Chicago-based Exelon is one of America's largest electric utilities. In December 2004, Exelon announced it would attempt to merge with New Jersey-based PSE&G, creating the largest, most powerful electricity company in the nation. Public Citizen joined with a coalition of consumer and environmental groups to oppose this merger. Public Citizen has pointed out that the combined companies will control too many power plants and other energy infrastructure, making it easy for the company to price-gouge consumers.
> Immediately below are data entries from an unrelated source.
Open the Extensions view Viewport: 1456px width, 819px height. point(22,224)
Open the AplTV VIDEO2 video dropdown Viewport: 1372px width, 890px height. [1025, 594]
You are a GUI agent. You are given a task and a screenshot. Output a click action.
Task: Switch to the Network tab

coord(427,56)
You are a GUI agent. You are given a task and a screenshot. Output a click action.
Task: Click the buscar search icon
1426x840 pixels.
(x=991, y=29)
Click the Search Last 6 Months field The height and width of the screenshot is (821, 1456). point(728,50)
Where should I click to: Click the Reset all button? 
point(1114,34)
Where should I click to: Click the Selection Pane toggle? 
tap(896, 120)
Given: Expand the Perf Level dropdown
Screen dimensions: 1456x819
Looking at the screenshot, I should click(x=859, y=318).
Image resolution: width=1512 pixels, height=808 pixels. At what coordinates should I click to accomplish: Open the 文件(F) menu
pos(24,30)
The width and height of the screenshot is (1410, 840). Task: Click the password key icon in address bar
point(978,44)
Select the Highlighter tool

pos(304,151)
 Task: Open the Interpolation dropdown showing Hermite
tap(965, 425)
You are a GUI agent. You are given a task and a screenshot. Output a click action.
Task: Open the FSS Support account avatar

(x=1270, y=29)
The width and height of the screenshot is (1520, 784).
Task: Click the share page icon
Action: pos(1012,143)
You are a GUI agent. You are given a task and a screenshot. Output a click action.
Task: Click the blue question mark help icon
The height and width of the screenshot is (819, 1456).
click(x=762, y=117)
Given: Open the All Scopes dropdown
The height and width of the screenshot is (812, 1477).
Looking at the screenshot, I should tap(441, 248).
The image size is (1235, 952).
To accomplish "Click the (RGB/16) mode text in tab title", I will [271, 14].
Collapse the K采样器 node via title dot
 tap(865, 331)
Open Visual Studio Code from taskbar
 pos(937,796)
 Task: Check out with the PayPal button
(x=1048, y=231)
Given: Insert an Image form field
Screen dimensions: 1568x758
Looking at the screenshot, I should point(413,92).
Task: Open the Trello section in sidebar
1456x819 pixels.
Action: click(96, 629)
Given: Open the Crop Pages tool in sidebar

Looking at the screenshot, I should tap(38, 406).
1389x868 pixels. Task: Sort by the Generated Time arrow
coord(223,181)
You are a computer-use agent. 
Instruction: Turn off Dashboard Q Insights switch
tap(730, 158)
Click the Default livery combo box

Indeed, the regulator of regional electricity market affected by the merger has concluded that some aspects of the region's power system "are not structurally competitive" - and that's before the merger of Exelon and PSE&G. No wonder the companies' proposal to sell a few power plants to get the merger approved isn't enough to protect consumers.
After the companies announced their merger in December 2004, Exelon and PSEG executives arranged a series of private meetings with the federal regulators who would be deciding whether or not to approve or reject the merger. The public was neither notified about nor invited to these meetings, and no records exist describing what was said during these meetings. In addition to a probable violation of the law, these meetings create the perception that the CEOs and federal regulators arranged a back-room deal at the expense of consumers.
On June 30, 2005, the Federal Energy Regulatory Commission (FERC) approved the Exelon-PSEG merger. On July 29, Public Citizen appealed the decision by FERC to approve the merger without a hearing, but the appeal was denied in December 2005. On February 14, 2006 Public Citizen filed a lawsuit against FERC in the DC Court of Appeals over FERC's approval of the merger.